Pub Date: Aug. 9th, 2022
ISBN: 978-0-593-30066-4
Publisher: Penguin Press

This ambitious debut novel finds a math professor returning from the United States to his native China on a pilgrimage of multigenerational discovery.

Themes of family and forgiveness against the sweep of political foment inform this epic, which opens in the U.S. but spends the rest of its pages in China, hopping between the mid-1970s and 1993. The earlier period represents the formative years of Tang Yitian, a bookish boy from a rural farm family who frequently finds himself at odds with his brusque father.
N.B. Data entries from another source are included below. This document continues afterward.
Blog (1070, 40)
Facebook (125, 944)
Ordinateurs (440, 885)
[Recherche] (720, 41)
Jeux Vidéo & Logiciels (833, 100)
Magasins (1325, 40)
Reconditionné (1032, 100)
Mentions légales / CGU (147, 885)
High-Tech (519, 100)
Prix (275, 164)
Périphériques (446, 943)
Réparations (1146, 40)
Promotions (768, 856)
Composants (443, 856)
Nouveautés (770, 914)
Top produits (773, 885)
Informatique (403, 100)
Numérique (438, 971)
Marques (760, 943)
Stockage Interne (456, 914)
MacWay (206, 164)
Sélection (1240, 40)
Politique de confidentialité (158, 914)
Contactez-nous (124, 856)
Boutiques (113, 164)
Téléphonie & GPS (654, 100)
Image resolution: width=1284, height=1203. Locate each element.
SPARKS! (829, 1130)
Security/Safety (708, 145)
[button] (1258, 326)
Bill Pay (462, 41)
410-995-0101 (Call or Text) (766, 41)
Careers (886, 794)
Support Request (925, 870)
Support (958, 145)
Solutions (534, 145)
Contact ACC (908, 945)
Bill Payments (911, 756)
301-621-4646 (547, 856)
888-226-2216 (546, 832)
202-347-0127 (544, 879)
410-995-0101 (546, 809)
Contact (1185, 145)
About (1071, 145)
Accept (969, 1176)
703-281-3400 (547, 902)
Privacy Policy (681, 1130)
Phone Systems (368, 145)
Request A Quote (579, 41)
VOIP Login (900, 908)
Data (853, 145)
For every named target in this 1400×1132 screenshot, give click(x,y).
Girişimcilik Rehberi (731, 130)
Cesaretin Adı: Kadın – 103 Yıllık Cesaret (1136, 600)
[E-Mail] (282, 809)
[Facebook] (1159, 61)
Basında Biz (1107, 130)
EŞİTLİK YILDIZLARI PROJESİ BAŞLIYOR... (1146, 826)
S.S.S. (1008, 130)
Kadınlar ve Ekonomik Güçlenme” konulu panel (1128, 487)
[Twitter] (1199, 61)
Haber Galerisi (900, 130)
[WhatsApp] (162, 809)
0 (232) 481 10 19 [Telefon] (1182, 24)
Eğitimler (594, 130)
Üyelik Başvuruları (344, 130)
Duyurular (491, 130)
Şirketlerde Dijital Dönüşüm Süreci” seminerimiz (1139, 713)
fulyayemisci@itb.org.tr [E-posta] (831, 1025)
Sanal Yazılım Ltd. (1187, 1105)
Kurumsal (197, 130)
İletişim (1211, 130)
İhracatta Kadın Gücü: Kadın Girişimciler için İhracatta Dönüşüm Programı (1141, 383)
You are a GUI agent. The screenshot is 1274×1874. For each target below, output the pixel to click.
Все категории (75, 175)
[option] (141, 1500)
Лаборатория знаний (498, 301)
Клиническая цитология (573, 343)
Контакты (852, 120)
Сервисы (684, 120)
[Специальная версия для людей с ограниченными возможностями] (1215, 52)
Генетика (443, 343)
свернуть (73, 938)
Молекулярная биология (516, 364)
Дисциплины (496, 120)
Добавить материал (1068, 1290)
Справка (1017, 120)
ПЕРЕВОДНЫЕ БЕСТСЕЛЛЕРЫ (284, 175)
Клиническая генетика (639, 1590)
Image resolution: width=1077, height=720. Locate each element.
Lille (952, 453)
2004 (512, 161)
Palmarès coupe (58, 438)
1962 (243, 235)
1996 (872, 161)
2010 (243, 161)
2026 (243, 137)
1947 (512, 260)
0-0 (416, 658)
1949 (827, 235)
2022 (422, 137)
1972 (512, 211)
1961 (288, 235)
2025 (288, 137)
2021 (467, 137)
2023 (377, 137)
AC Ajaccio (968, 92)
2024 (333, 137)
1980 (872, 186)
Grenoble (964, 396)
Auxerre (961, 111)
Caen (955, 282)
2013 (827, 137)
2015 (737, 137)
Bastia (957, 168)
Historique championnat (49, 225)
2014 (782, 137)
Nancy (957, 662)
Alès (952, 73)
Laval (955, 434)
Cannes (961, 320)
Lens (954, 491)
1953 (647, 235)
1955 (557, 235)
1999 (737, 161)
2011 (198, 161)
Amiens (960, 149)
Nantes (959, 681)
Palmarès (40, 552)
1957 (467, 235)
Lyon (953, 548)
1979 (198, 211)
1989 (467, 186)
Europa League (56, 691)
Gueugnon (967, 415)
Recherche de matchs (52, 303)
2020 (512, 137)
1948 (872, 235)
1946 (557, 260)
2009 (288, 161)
The later marks Yitian’s belated return to his homeland following a frantic call from his mother informing him that his father has disappeared after having walked away from home without explanation more than a decade earlier. In between, there is much for Yitian to discover, and the reader as well, as the novel seems to underscore the adage that to understand all is to forgive all. What requires understanding is the death of Yitian's older brother, as well as their grandfather, over the course of a year; the tension between that grandfather and Yitian's father; and the transition for Yitian from toiling in the fields to studying at an urban university, falling in love in the process. All this occurs within the turmoil in China during the Cultural Revolution and its aftermath. Having left all this behind when he immigrated to America for graduate studies, married to a woman who provides some stability, Yitian must balance the identity he has forged and life he has found with the one he left behind. Through returning to China and searching for his father, he discovers so much more.

There’s a lot to absorb, but the narrative momentum keeps the reader engaged.